To complete the proof of the main proposition, let $x$ be a column of $M^T$ and define $$ A' \equiv (I + M^T M)^{-1} $$ for brevity. By definition, $x$ is a $0-1$ vector containing exactly two $1$'s. Let $i$ and $j$ be these two indices, so $i\ne j$ and $x_i=x_j=1$. Observe \begin{eqnarray} \left(A'x\right)_i &=& A'_{ii} + A'_{ij} = A'_{ii} + A'_{ji} \\ \left(A'x\right)_j &=& A'_{ji} + A'_{jj} = A'_{jj} + A'_{ij}. \end{eqnarray} By the lemma and the properties of $I+M^T M$ proved above, it follows $(A'x)_i>0$ and $(A'x)_j>0$, which completes the proof.

Proof of the Lemma: We first note that for any strictly diagonally dominant matrix $Q$ with positive diagonal entries, $\det(Q)>0$. To see this, consider the mapping $$ f(t) = \det(Q+tI) $$ for all $t\ge 0$. Since $Q+tI$ is strictly diagonally dominant, $f(t)\ne 0$ for all $t\ge 0$ by Levy–Desplanques. Also, it is clear $$ \lim_{t\to\infty} \det(Q + tI) = +\infty $$ Since $f$ is continuous, $f(0) = \det(Q)>0$.

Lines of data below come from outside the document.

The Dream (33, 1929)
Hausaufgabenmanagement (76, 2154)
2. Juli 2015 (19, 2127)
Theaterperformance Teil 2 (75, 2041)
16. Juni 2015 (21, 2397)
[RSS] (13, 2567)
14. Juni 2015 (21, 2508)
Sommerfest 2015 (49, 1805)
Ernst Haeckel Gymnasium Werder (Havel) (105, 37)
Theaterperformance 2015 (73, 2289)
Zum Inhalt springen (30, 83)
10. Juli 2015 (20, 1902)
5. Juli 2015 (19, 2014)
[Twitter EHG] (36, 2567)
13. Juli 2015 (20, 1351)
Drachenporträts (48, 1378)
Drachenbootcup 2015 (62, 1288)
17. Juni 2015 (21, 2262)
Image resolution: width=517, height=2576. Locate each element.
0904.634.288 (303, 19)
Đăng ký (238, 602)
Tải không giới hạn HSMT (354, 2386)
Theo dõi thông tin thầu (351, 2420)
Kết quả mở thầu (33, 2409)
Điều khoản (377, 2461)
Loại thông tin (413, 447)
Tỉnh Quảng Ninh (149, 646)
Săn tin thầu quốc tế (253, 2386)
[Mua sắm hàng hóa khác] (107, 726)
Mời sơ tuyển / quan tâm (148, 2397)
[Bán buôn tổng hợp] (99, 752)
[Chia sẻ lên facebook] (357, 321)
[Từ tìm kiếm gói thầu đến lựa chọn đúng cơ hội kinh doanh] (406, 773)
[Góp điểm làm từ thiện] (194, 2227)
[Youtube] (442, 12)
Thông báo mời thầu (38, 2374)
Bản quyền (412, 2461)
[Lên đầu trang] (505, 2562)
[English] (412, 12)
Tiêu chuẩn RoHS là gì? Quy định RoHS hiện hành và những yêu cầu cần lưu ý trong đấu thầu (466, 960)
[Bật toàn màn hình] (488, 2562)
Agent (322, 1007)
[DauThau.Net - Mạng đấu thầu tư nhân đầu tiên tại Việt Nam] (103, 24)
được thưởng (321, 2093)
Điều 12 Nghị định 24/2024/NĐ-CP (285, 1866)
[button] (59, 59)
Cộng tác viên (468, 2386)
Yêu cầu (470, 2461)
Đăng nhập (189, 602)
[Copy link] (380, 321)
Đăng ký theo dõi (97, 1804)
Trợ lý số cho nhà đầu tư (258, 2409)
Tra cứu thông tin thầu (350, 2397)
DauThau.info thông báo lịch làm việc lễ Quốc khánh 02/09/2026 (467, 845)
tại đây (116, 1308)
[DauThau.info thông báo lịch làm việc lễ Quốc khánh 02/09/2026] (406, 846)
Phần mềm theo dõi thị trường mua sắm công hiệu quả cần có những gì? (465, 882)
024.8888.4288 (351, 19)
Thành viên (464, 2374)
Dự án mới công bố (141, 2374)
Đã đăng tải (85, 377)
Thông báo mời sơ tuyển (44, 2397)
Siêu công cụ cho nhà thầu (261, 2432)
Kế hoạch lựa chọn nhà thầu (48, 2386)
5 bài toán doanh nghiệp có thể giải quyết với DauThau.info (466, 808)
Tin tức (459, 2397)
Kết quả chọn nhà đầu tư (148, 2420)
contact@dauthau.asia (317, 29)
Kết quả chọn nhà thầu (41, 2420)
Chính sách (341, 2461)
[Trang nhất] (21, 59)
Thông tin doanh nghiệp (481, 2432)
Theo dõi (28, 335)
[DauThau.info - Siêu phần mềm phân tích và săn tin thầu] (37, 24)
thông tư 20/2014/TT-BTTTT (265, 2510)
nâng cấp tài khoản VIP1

For brevity, let $m=m_1+m_2$. We can compute $Z_{11}$ and $Z_{21}$ by Cramer's Rule: \begin{eqnarray} Z_{11} &=& \frac{\det(Y_{2:m;2:m})}{\det(Y)} \\ Z_{21} &=& -\frac{\det(Y_{2:m;1,3:m})}{\det(Y)}. \end{eqnarray} Define the following two matrices: \begin{eqnarray} M_+ &=& \left[\begin{array}{c|c} Y_{2:m;2} + Y_{2:m;1} & Y_{2:m;3:m}\end{array}\right] \\ M_- &=& \left[\begin{array}{c|c} Y_{2:m;2} - Y_{2:m;1} & Y_{2:m;3:m}\end{array}\right]. \end{eqnarray} By basic properties of determinants and the Cramer's rule calculations above, \begin{eqnarray} Z_{11} - Z_{21} &=& \frac{\det(Y_{2:m;2:m}) + \det(Y_{2:m;1,3:m})}{\det(Y)} \\ &=& \frac{\det(M_+)}{\det(Y)} \end{eqnarray} and \begin{eqnarray} Z_{11} + Z_{21} &=& \frac{\det(Y_{2:m;2:m}) - \det(Y_{2:m;1,3:m})}{\det(Y)} \\ &=& \frac{\det(M_-)}{\det(Y)}. \end{eqnarray} By definition, it is easy to see $M_+$, $M_-$, and $Y$ are all strictly diagonally dominant matrices with positive diagonal, so all have positive determinant. It follows that $Z_{11} + Z_{21}$ and $Z_{11} - Z_{21}$ are both positive, so $Z_{11} > |Z_{21}|$.

We have shown $Z_{11} > |Z_{21}|$. By relabeling vertices, it is easy to see that $Z_{jj} > |Z_{ij}|$ for all $i$ and $j$. This proves the lemma.